-- WHAT YOU ARE ASKED TO DO --
Give the material from the line that has "Where should I" through the line that has "tap(1034, 264)" as a two-column CSV with the headers input and output, one row per entry, with each value in a single quoted field and line breaks replaced by spaces. Leave the pictures out.
--*--
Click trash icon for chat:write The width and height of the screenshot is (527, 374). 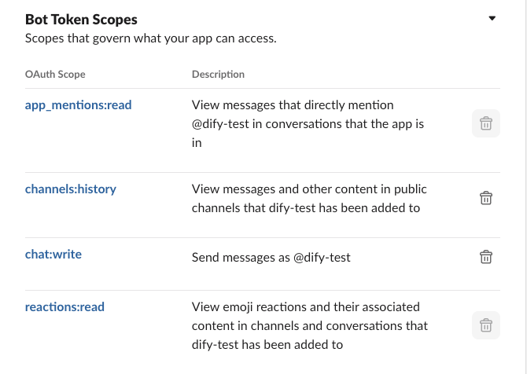click(485, 257)
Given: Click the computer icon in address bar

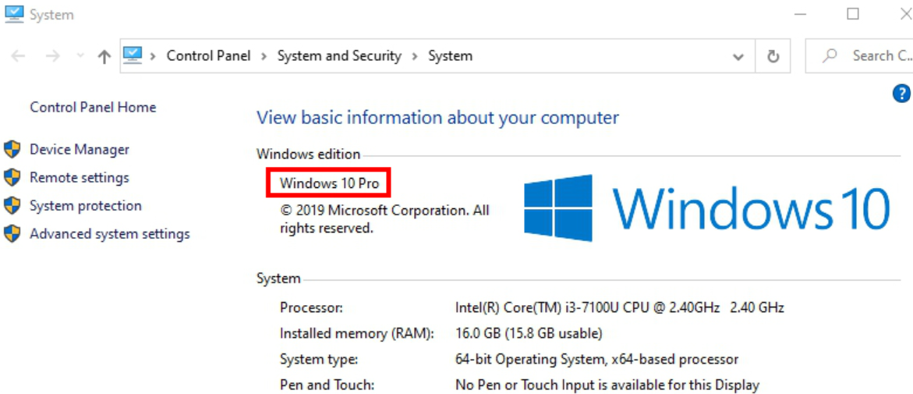Looking at the screenshot, I should pos(133,55).
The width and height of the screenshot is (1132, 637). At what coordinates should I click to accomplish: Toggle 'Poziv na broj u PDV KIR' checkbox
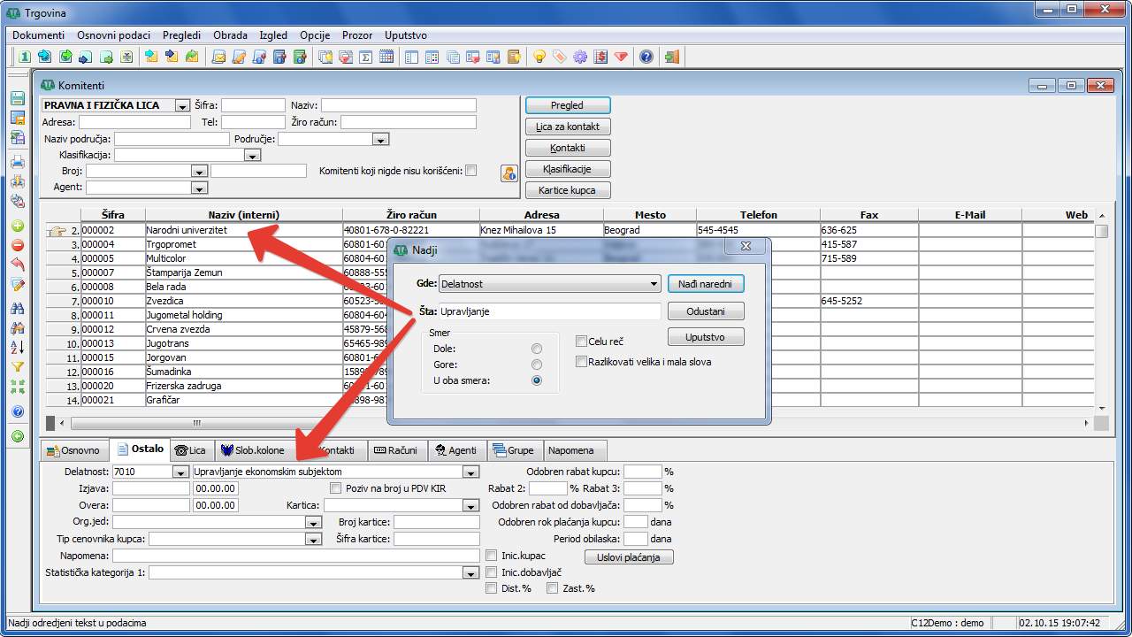335,487
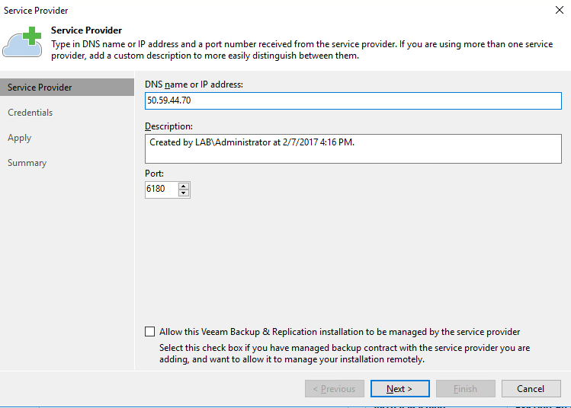Open the Apply step in sidebar

click(20, 138)
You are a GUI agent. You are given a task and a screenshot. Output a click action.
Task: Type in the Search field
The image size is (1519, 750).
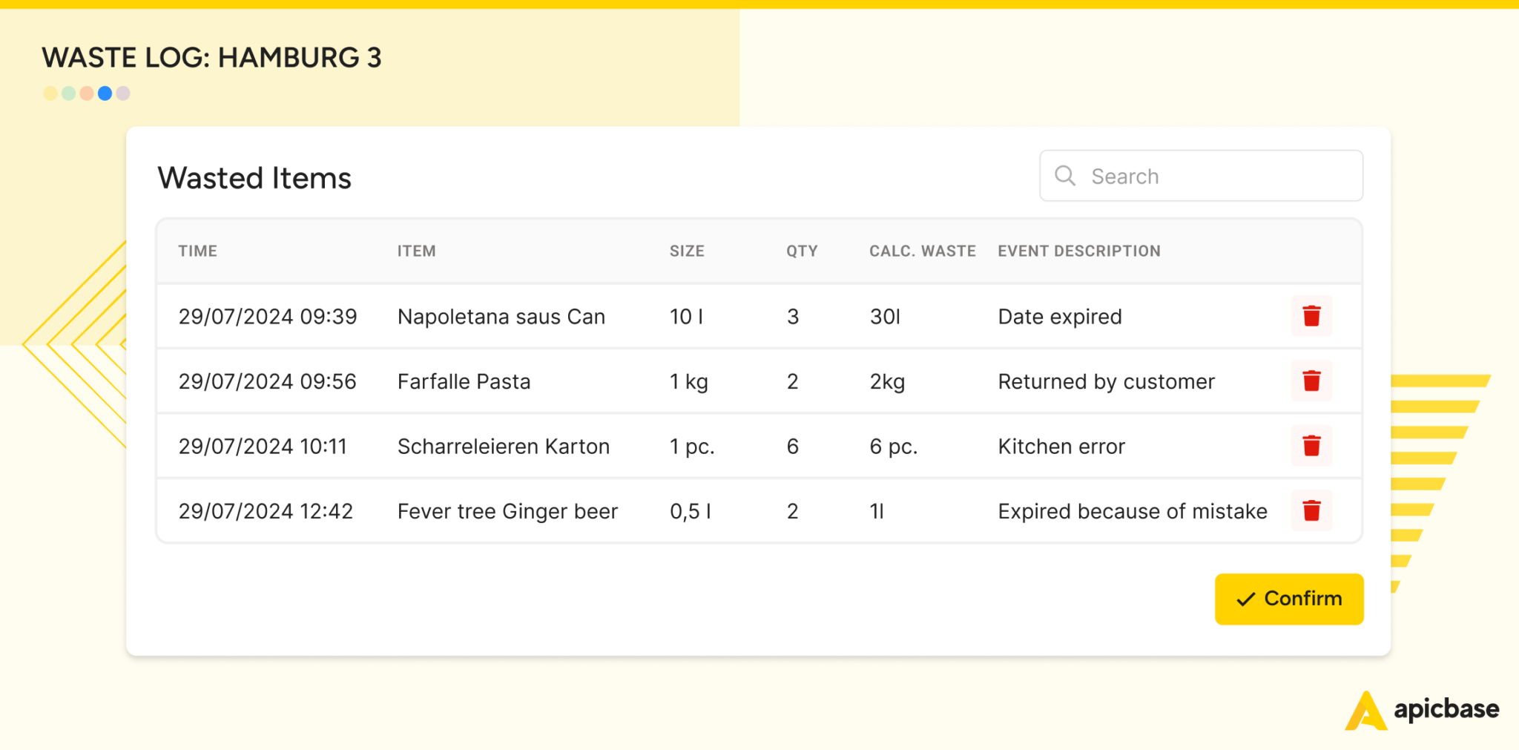(1216, 177)
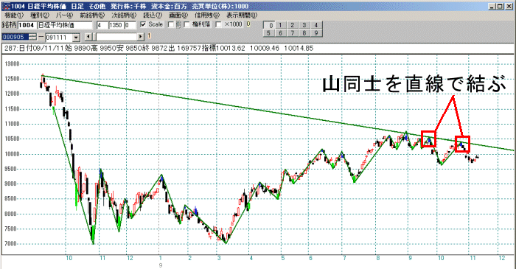This screenshot has height=269, width=516.
Task: Click the horizontal scrollbar track
Action: point(116,37)
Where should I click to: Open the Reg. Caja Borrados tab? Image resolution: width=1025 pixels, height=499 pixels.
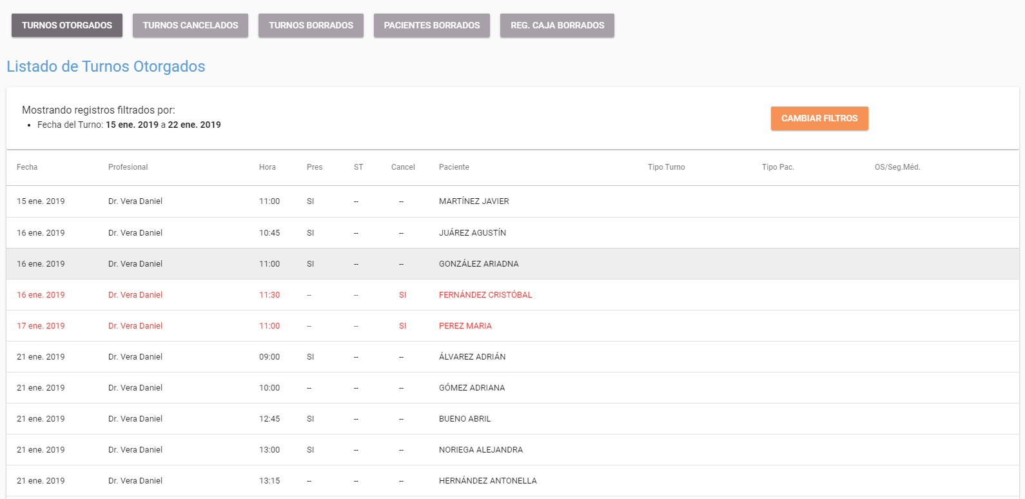557,25
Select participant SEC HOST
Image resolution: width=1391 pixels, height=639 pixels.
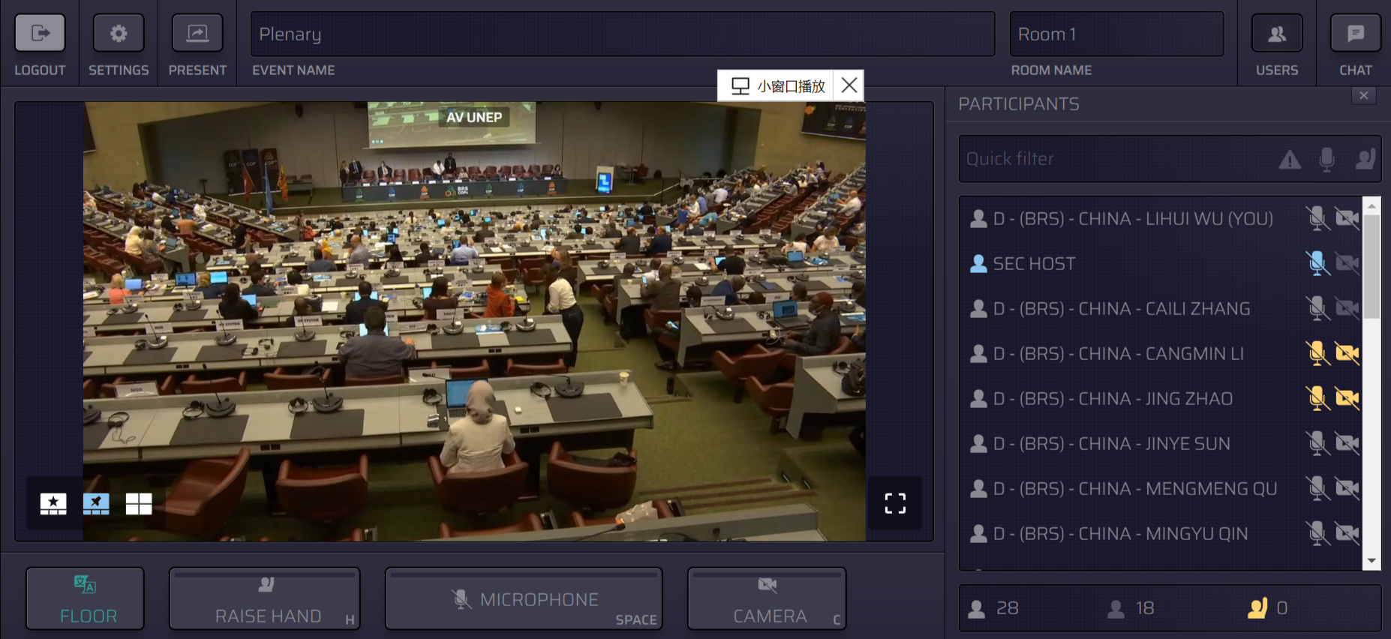tap(1034, 264)
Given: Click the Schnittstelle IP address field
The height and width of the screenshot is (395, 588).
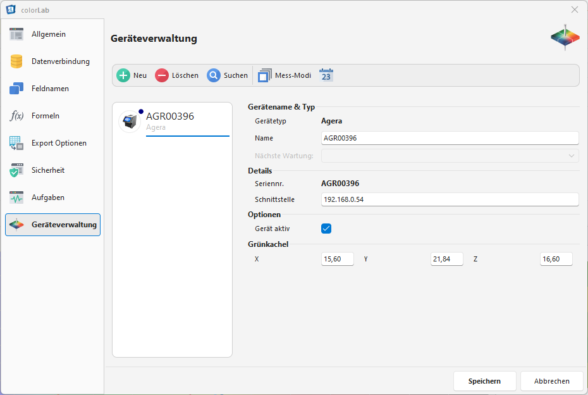Looking at the screenshot, I should click(450, 199).
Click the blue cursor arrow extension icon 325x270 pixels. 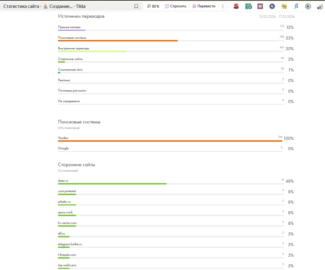(272, 6)
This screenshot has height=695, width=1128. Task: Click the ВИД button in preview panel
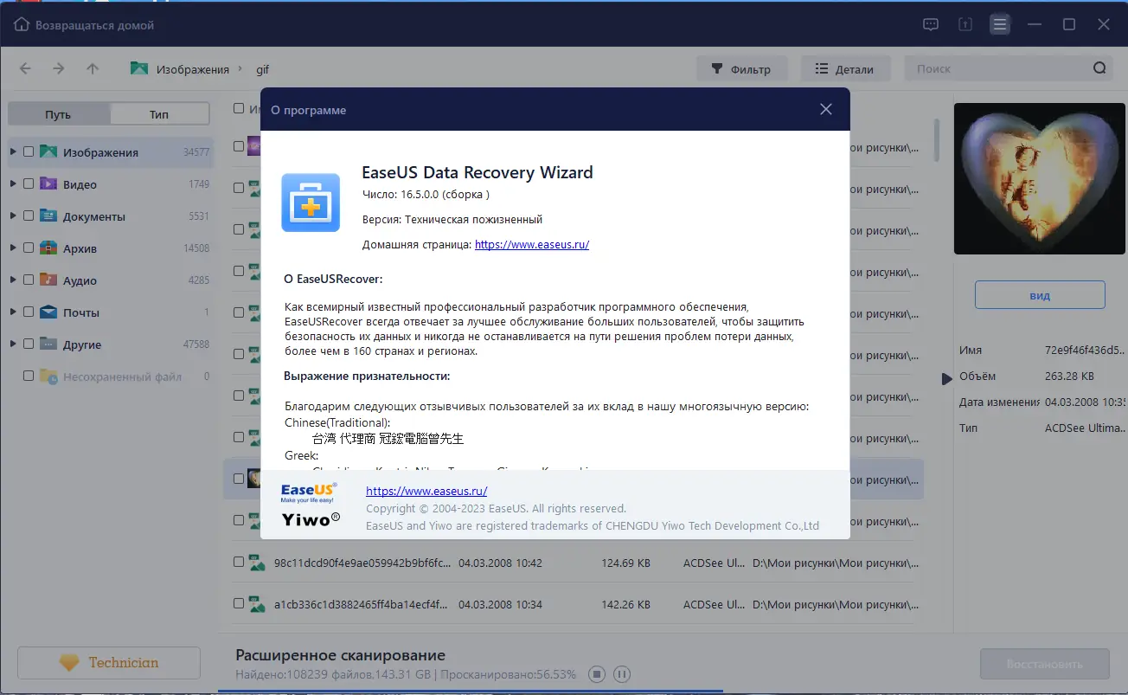[x=1039, y=294]
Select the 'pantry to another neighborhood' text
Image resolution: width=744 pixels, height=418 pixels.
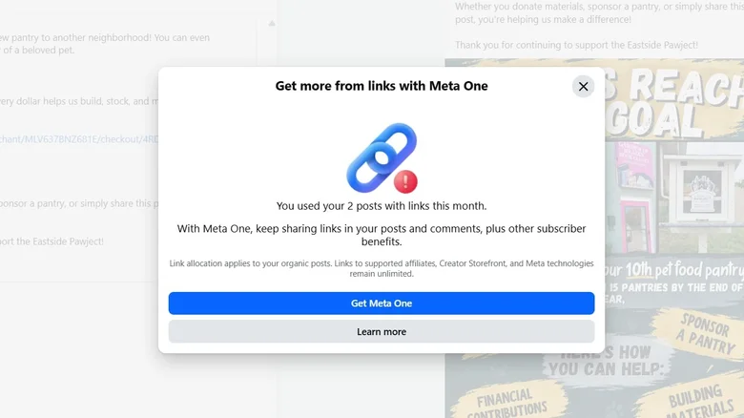click(x=105, y=37)
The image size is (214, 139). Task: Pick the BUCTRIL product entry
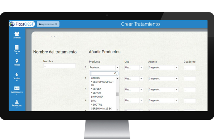click(x=97, y=105)
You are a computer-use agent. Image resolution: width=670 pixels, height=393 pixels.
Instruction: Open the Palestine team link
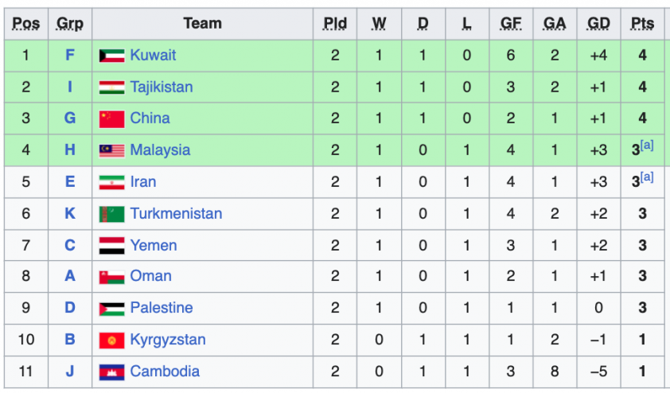coord(162,308)

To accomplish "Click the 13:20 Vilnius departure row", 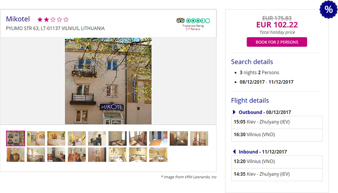I will coord(277,162).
--*--
-- CORRECT RESPONSE --
input,output
"Where should I click to: Open the Reg. Caja Borrados tab? Image resolution: width=1025 pixels, height=499 pixels.","557,25"
"Select participant SEC HOST Image resolution: width=1391 pixels, height=639 pixels.","tap(1034, 264)"